Il fallait à tout prix faire savoir qu’une Résistance était bien là, active, à Londres comme sur le territoire français. D’où la propagation et la multiplication des actions de résistance, au cours desquelles on risquait sa vie. Il fallait montrer que l’autre France existait par des affiches qui incitaient les Français à entrer en résistance.

Le but de cette affiche est de montrer que la Résistance française n’est pas seule et qu’il faut l’aider financièrement.

On trouvait des petits tracts et petits journaux clandestins diffusés localement. Il ne faut pas sous-estimer cette presse clandestine locale, qui a pendant 4 ans préparé les Français à la Libération.

La date du 11 novembre est pour la Résistance une date symbolique.
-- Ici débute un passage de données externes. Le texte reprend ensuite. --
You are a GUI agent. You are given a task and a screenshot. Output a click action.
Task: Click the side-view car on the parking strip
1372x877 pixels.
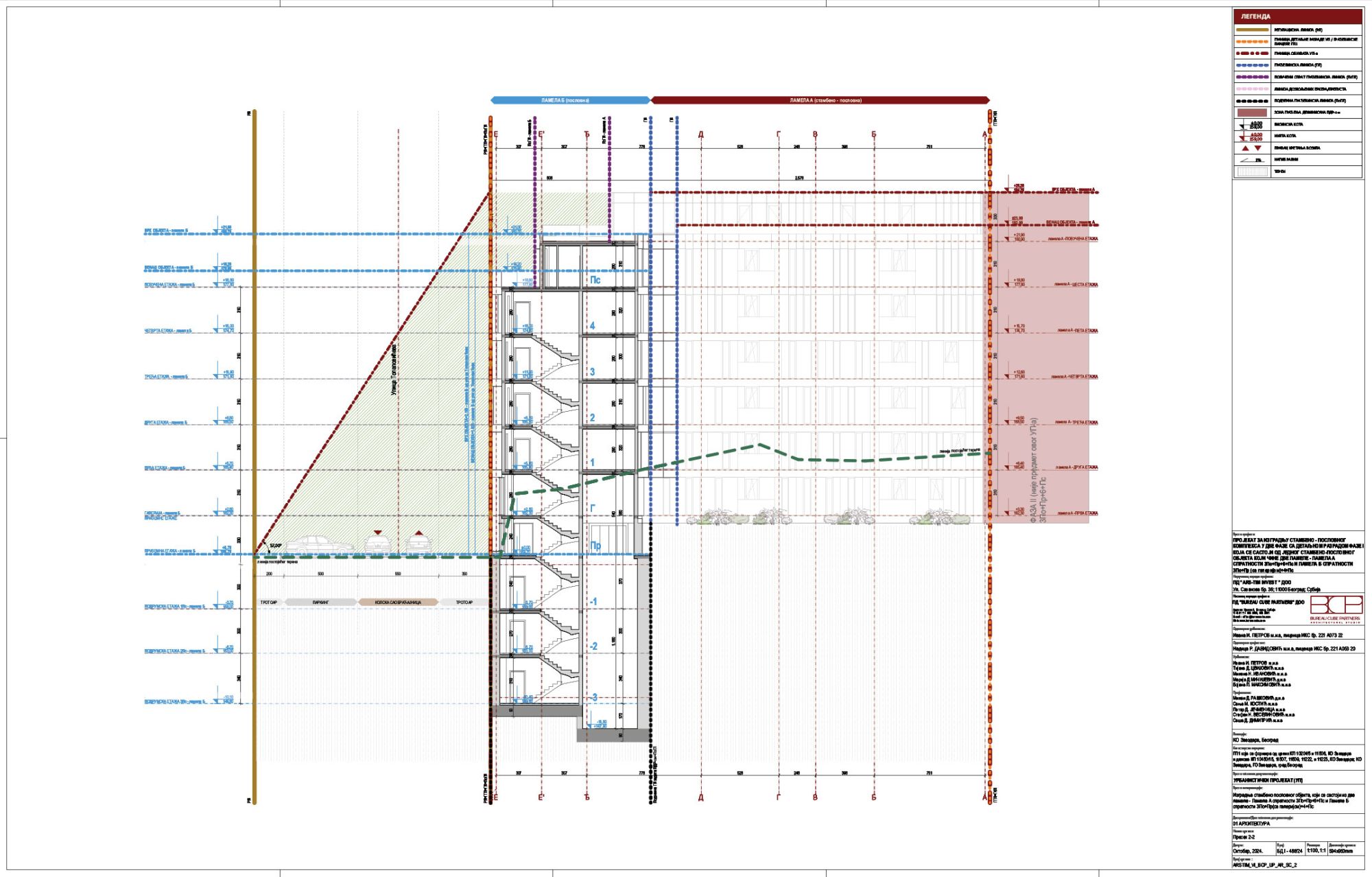tap(320, 545)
Les Allemands et Vichy interdisent toutes les manifestations ce jour là.

  • La Résistance en fait un jour symbolique où il faut montrer sa force et sa détermination à mettre fin à l’occupation allemande.

Plus la guerre avance, plus les incitations à prendre le maquis sont nombreuses.

Affiche de la Résistance Affiche de la Résistance

Ici, l’Allemagne nazie sera vaincue entre le marteau anglo-saxon et la France résistante. La croix de Lorraine est d’ailleurs le symbole de la résistance gaulliste.

Conclusion :

Vichy et la résistance se sont livré une guerre de la presse, de la radio et des images. Sans ces moyens de communication, l’opinion publique ne peut être atteinte, surtout en temps de guerre où la censure et les pénuries de toutes sortes rendent beaucoup moins audibles certains messages.

De son côté, Vichy s’est appuyé sur le culte de la personnalité du maréchal Pétain. Pour unifier la France, les collaborateurs avaient besoin d’un ennemi commun, responsable de tous les maux : ce sera le juif.

La Résistance s’appuyait, elle, sur la figure emblématique du général de Gaulle, dans l’espoir de rassembler un maximum de Français libres en Angleterre ou de leur faire prendre le maquis. Moins équipée, elle devait tirer le maximum de Radio Londres et des journaux et tracts illégaux distribués dans tout le pays.